— PROBLEM TO WORK ON —
Copy out the entries from the line containing "Toggle the Auto Bake checkbox" through the line containing "Looking at the", including both of those lines, and omit the pictures.

— MATERIAL TO PROCESS —
◆ ◆ ◆ ◆ ◆ ◆ ◆
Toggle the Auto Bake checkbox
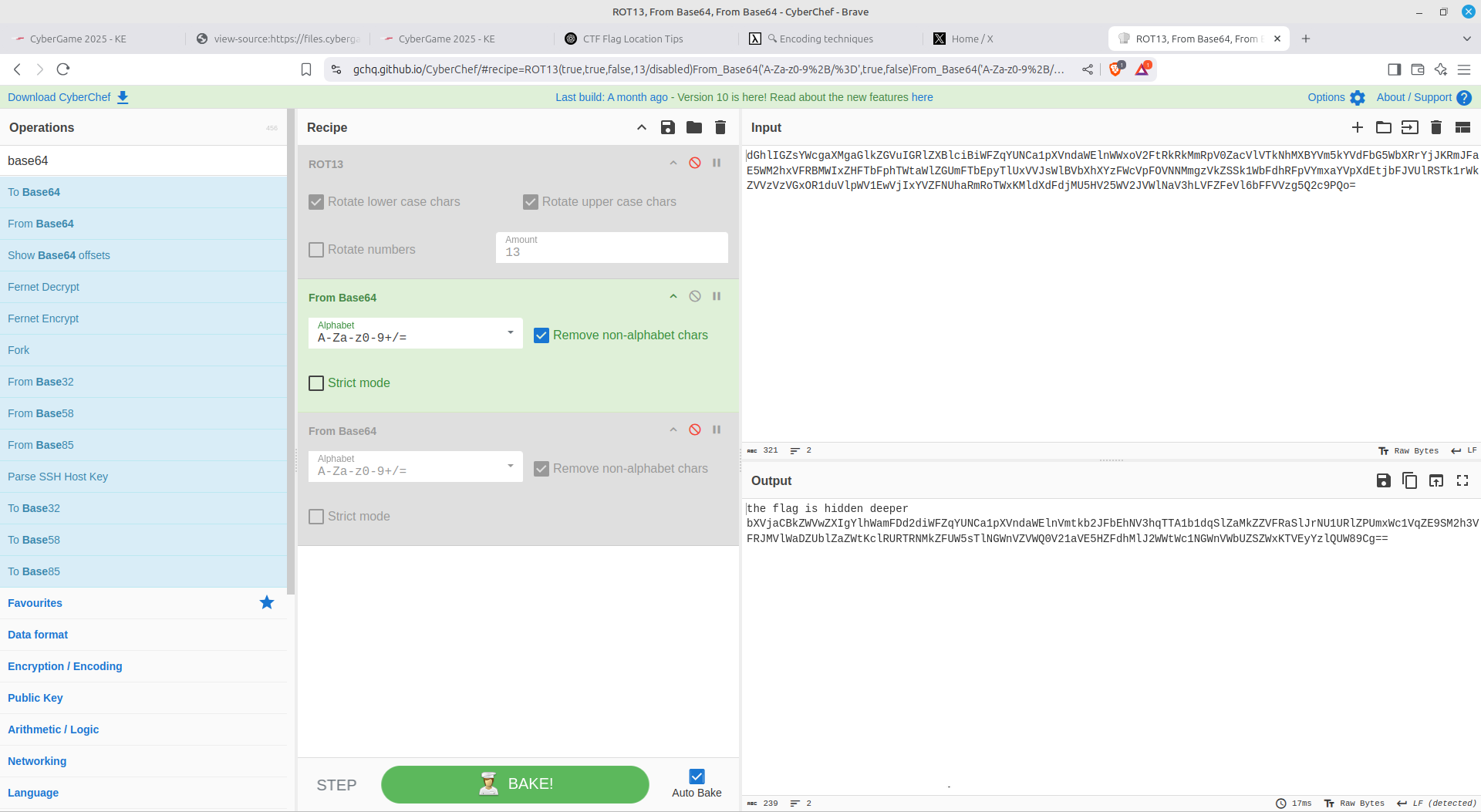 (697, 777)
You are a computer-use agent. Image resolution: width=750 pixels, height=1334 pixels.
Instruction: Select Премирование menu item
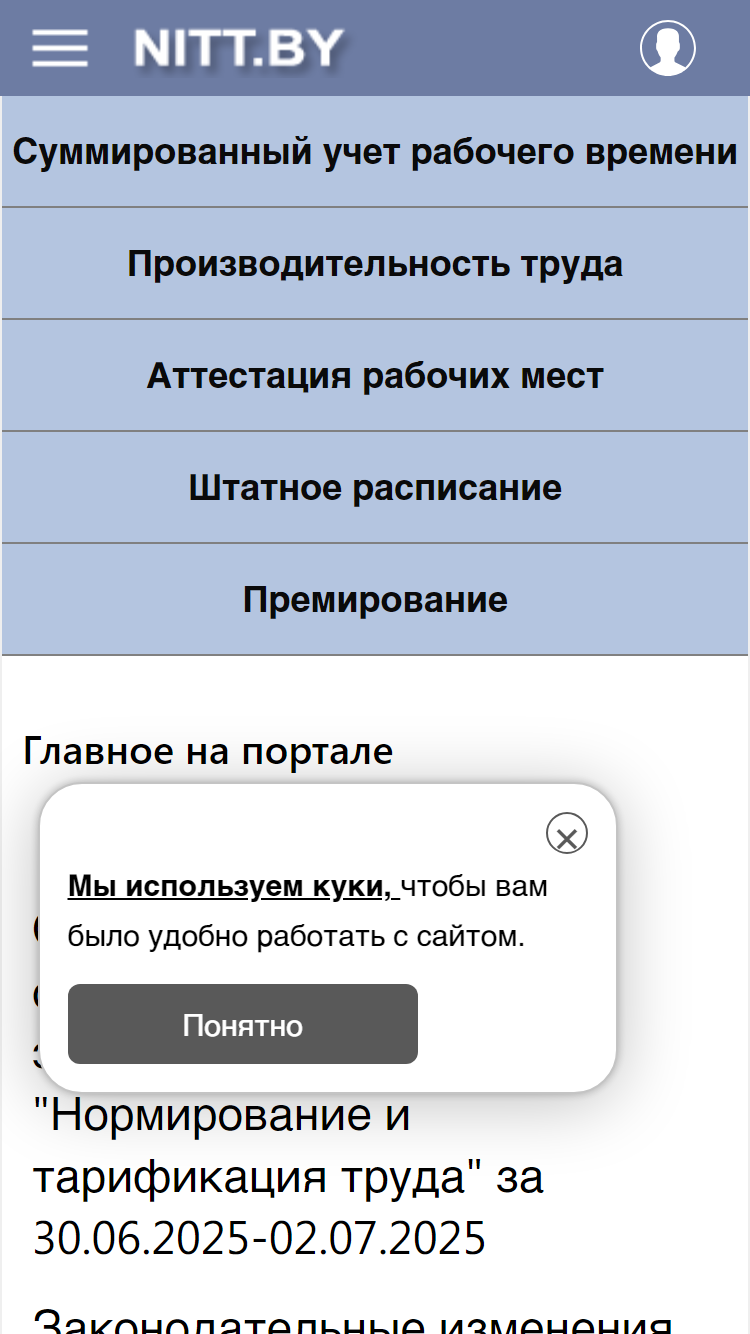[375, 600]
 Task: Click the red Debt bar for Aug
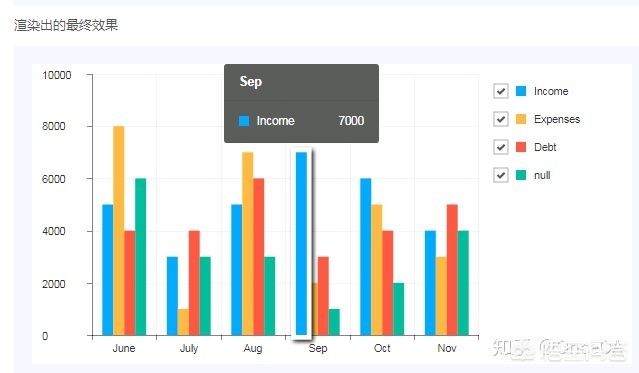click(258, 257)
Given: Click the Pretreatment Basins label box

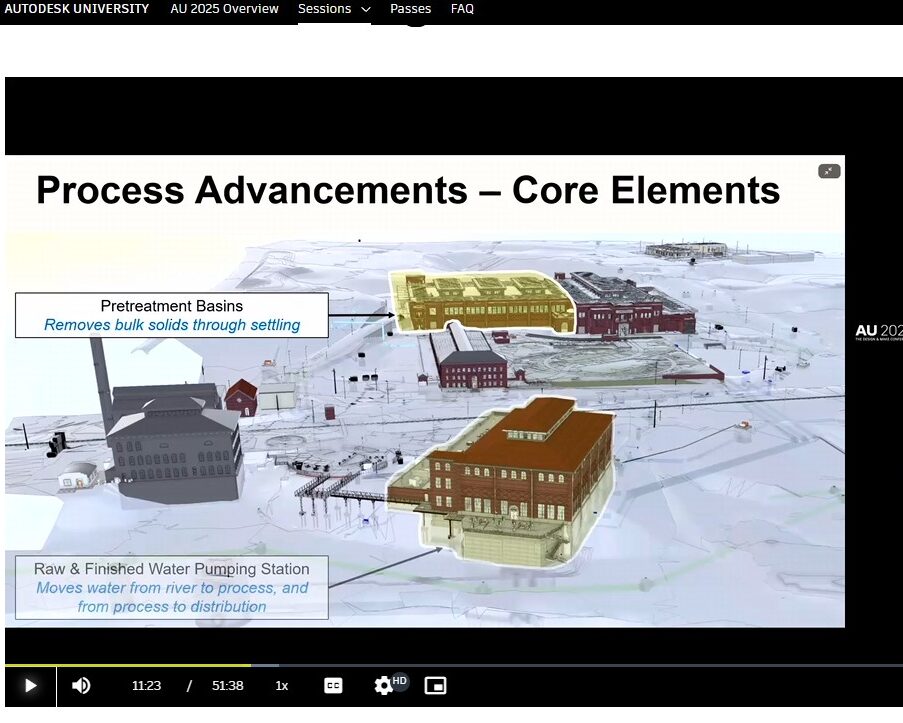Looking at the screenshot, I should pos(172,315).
◆ ◆ ◆ ◆ ◆ ◆ ◆
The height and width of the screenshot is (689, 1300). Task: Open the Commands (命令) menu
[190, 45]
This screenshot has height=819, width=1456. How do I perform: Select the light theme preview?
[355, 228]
◆ ◆ ◆ ◆ ◆ ◆ ◆
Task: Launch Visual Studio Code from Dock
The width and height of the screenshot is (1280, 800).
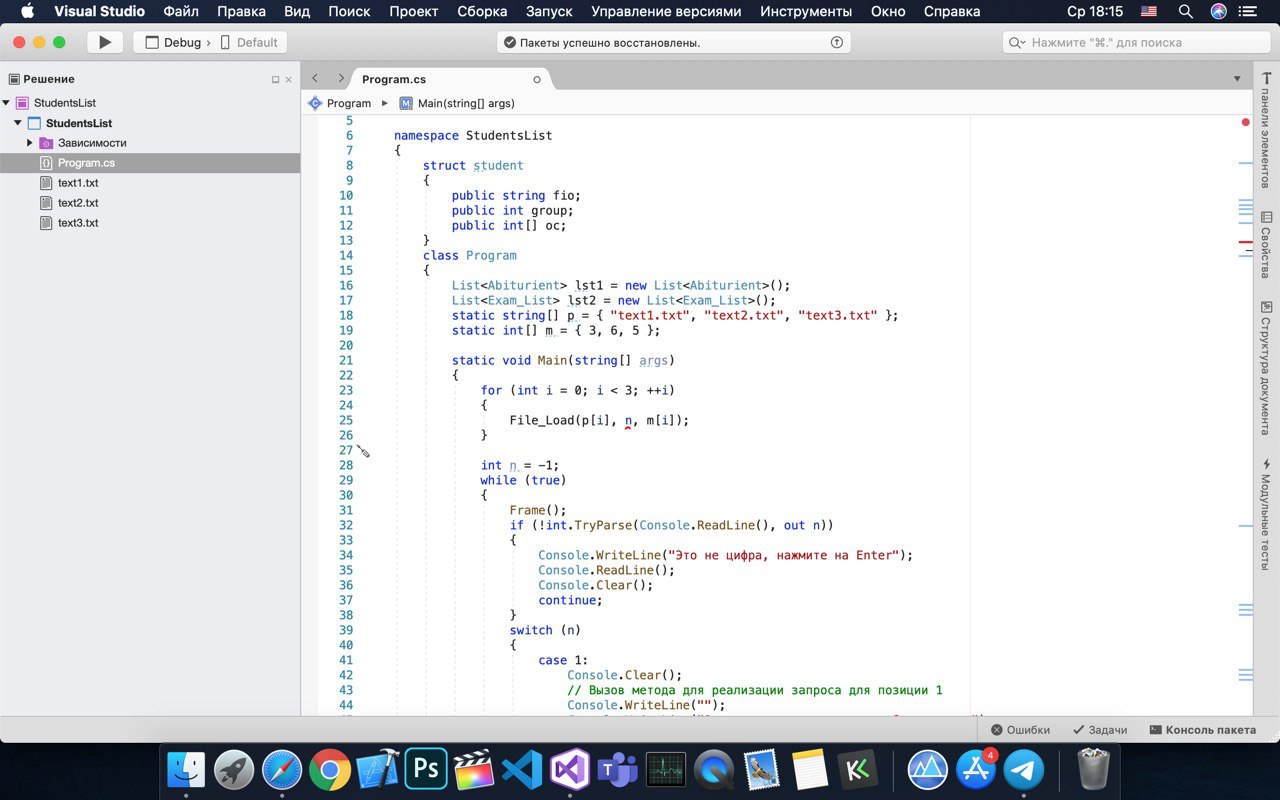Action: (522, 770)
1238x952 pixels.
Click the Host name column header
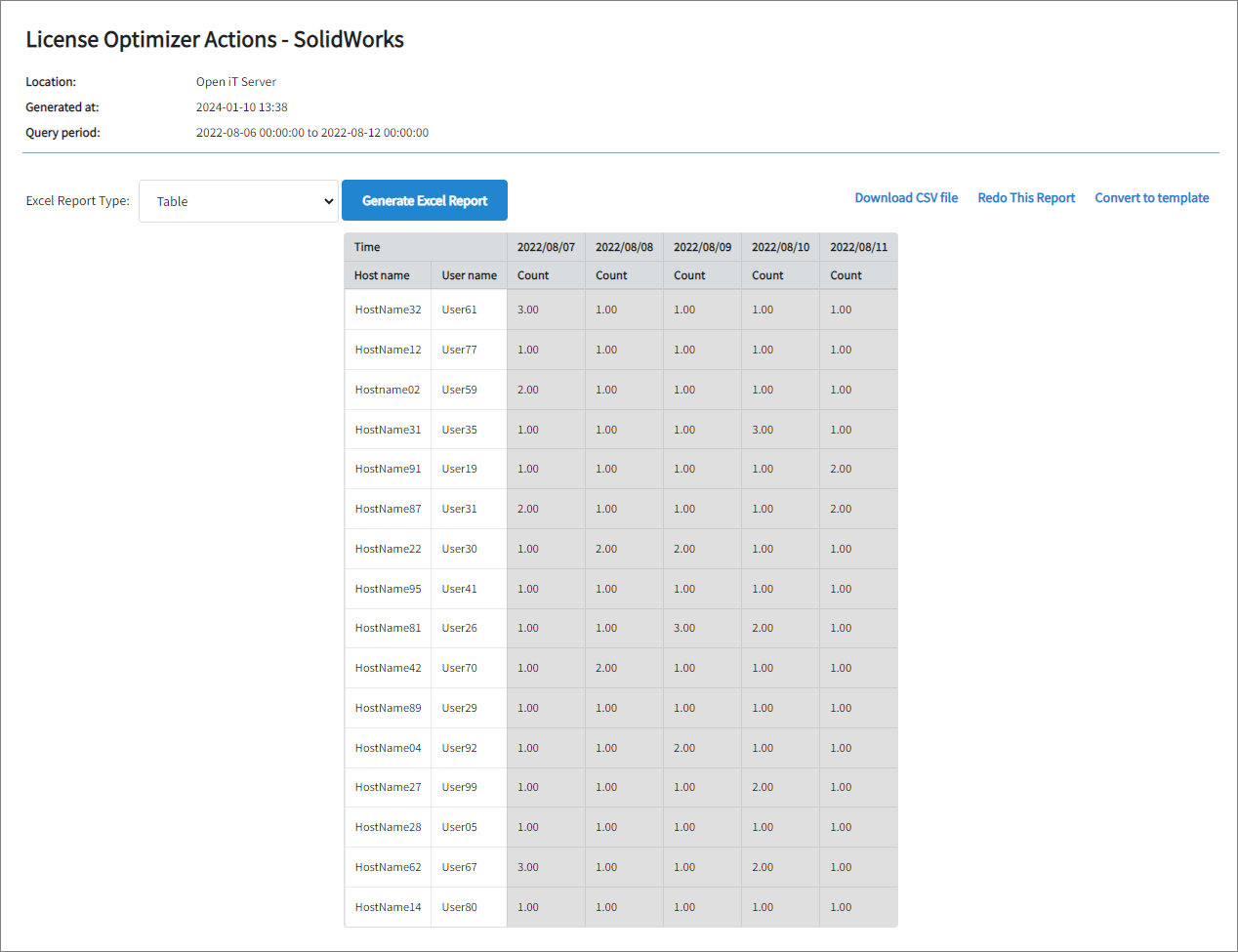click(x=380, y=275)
◆ ◆ ◆ ◆ ◆ ◆ ◆
— ANSWER TO THE TASK —
Toggle the Auto Bake checkbox
 (697, 777)
You are a computer-use agent. Image resolution: width=750 pixels, height=1334 pixels.
Instruction: Select Премирование menu item
[375, 600]
 Task: Click the red Debt bar for Aug
click(258, 257)
Given: Click the Pretreatment Basins label box

Looking at the screenshot, I should pos(172,315).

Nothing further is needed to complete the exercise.